WORK INSTRUCTION:
In how many lines of the listing below does "Gwiazdy" appear? Reply with the number only.

- - - - - - -

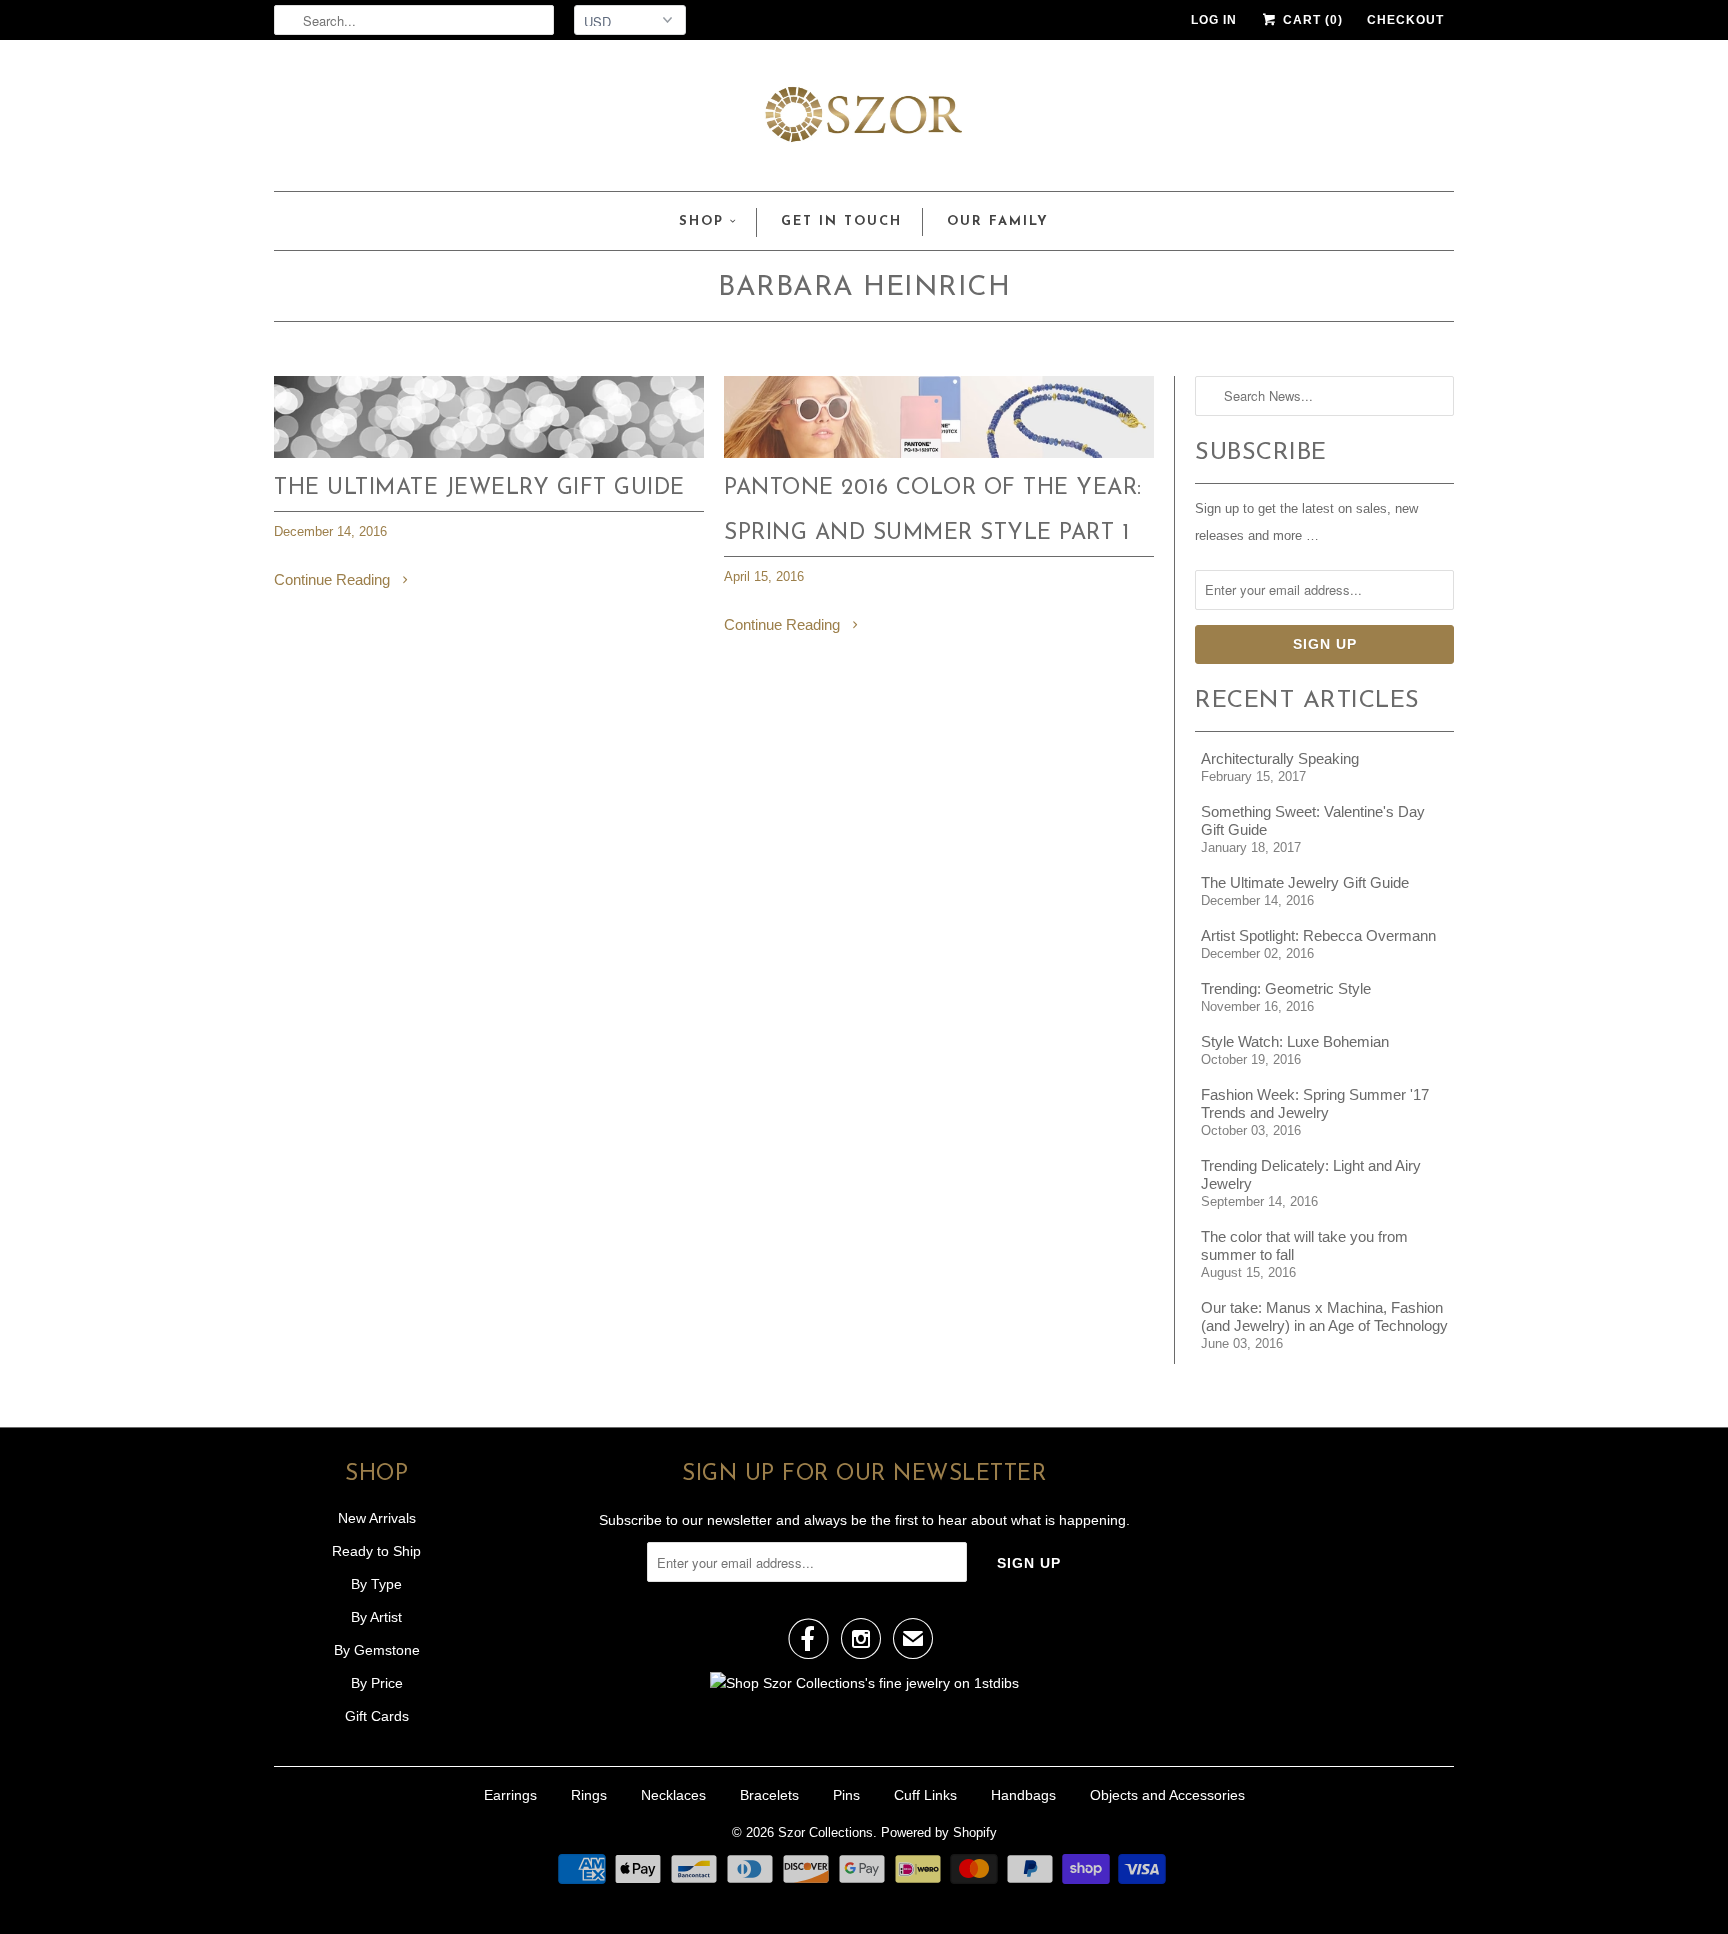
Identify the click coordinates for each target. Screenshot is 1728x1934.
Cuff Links (925, 1795)
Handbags (1023, 1795)
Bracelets (769, 1795)
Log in (1214, 20)
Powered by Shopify (939, 1832)
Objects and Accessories (1167, 1795)
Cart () (1311, 20)
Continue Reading (334, 579)
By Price (377, 1683)
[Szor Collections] (864, 120)
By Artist (376, 1617)
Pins (846, 1795)
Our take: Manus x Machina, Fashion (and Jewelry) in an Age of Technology (1324, 1316)
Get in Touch (841, 221)
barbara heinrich (864, 288)
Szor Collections (825, 1832)
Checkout (1405, 20)
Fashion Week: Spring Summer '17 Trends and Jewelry (1315, 1103)
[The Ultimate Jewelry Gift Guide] (489, 452)
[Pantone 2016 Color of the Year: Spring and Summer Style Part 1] (939, 452)
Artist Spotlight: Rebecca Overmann (1318, 935)
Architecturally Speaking (1280, 758)
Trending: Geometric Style (1286, 988)
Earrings (510, 1795)
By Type (376, 1584)
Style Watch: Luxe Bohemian (1295, 1041)
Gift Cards (377, 1716)
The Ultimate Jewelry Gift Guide (479, 488)
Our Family (998, 221)
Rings (589, 1795)
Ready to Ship (376, 1551)
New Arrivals (377, 1518)
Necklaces (673, 1795)
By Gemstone (377, 1650)
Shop (701, 221)
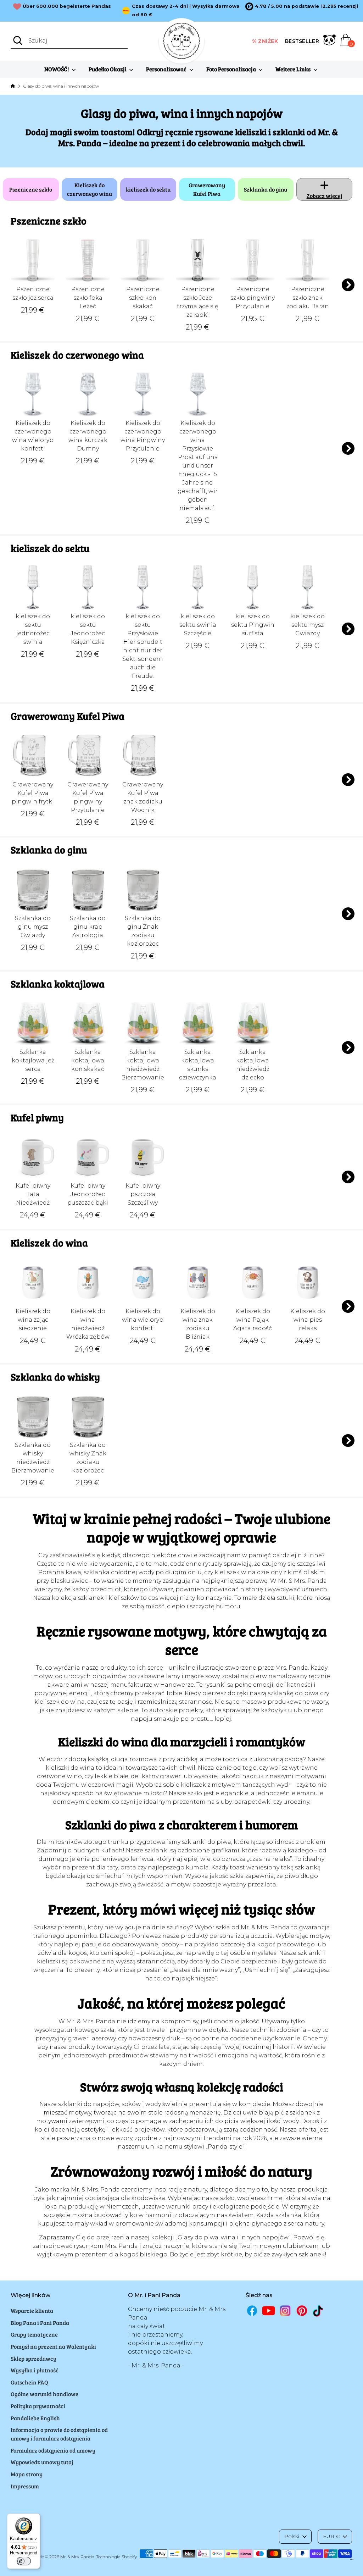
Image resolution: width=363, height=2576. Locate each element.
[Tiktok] (318, 2311)
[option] (302, 6)
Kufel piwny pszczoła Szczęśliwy (142, 1194)
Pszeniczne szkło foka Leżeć (88, 298)
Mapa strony (27, 2474)
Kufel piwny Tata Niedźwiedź (33, 1194)
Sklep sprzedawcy (33, 2358)
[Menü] (351, 2561)
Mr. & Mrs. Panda (77, 2556)
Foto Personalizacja (231, 69)
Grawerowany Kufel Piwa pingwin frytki (33, 793)
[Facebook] (252, 2310)
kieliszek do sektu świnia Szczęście (197, 625)
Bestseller (302, 41)
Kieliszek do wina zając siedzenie (33, 1320)
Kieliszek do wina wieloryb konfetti (142, 1320)
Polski (291, 2536)
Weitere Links (293, 69)
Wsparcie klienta (32, 2310)
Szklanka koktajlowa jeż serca (33, 1060)
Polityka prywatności (38, 2406)
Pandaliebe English (35, 2418)
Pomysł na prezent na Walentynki (53, 2346)
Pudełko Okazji (108, 69)
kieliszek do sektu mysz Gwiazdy (307, 625)
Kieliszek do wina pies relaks (307, 1320)
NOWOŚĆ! (57, 69)
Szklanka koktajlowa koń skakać (87, 1060)
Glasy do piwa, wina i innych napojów (61, 86)
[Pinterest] (301, 2310)
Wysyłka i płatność (34, 2370)
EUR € (331, 2536)
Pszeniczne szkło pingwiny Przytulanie (252, 298)
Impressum (25, 2486)
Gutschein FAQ (29, 2382)
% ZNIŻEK (265, 41)
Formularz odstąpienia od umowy (53, 2450)
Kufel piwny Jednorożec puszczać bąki (87, 1194)
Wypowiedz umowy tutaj (42, 2462)
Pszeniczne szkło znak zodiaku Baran (307, 298)
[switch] (24, 2561)
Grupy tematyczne (34, 2334)
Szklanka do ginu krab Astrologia (88, 927)
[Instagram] (285, 2310)
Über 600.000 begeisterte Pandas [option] (67, 6)
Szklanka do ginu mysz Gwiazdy (33, 927)
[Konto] (329, 41)
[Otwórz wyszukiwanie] (18, 40)
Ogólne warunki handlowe (44, 2394)
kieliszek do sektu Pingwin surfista (252, 625)
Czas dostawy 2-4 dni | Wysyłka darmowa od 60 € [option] (186, 10)
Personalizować (167, 69)
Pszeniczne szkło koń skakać (143, 298)
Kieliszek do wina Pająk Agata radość (252, 1320)
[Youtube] (268, 2310)
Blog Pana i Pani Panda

- - - - - - -

TASK SOLUTION:
2